::: TEXTE CITÉ

Un monsieur vêtu de noir vint à nous ; tout le conseil municipal en habit noir, le maire et l’adjoint, portant l’écharpe tricolore, nous attendaient à la porte de Strasbourg. Plus loin, la foule criait : vive la Suisse ! Tous les assistans avaient des larmes dans les yeux ; c’était la première fois, depuis le commencement du siège, depuis les jours et les nuits terribles du bombardement, que quelqu’un du dehors pénétrait dans la pauvre ville, apportant sympathie et secours. Quel cœur n’eût été profondément touché ! C’était autour de nous une affreuse destruction ; le quartier que traversait la rue, en grande partie brûlé, rappelait les ruines de Glaris après la catastrophe. Le maire nous fut une adresse au nom du conseil municipal ; M. Bischoff remercia le fonctionnaire en lui disant que nous n’étions point éloquens, mais qu’à défaut de paroles les faits répondraient pour nous.

::::::
::: DONNÉES FOURNIES

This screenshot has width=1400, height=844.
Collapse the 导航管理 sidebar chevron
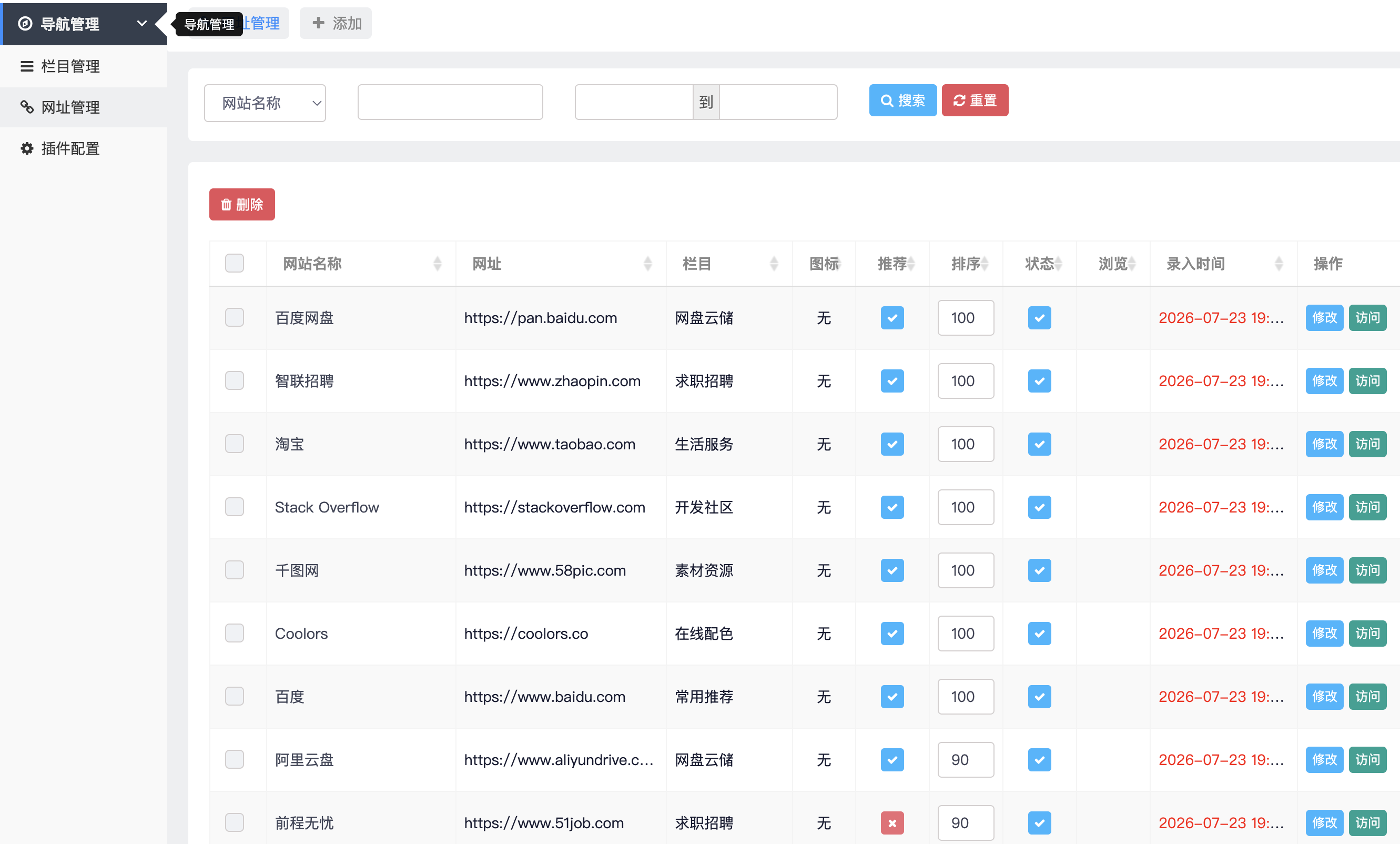tap(142, 24)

::::::

(VOTRE CONSIGNE): Pouvez-vous citer fidèlement le passage du récit sur Strasbourg qui commence par « Un monsieur vêtu » et se poursuit jusqu'à « répondraient pour nous. » ? Les lignes ci-dessus n'ont aucun lien avec le récit sur Strasbourg.

(VOTRE RÉPONSE):
Un monsieur vêtu de noir vint à nous ; tout le conseil municipal en habit noir, le maire et l’adjoint, portant l’écharpe tricolore, nous attendaient à la porte de Strasbourg. Plus loin, la foule criait : vive la Suisse ! Tous les assistans avaient des larmes dans les yeux ; c’était la première fois, depuis le commencement du siège, depuis les jours et les nuits terribles du bombardement, que quelqu’un du dehors pénétrait dans la pauvre ville, apportant sympathie et secours. Quel cœur n’eût été profondément touché ! C’était autour de nous une affreuse destruction ; le quartier que traversait la rue, en grande partie brûlé, rappelait les ruines de Glaris après la catastrophe. Le maire nous fut une adresse au nom du conseil municipal ; M. Bischoff remercia le fonctionnaire en lui disant que nous n’étions point éloquens, mais qu’à défaut de paroles les faits répondraient pour nous.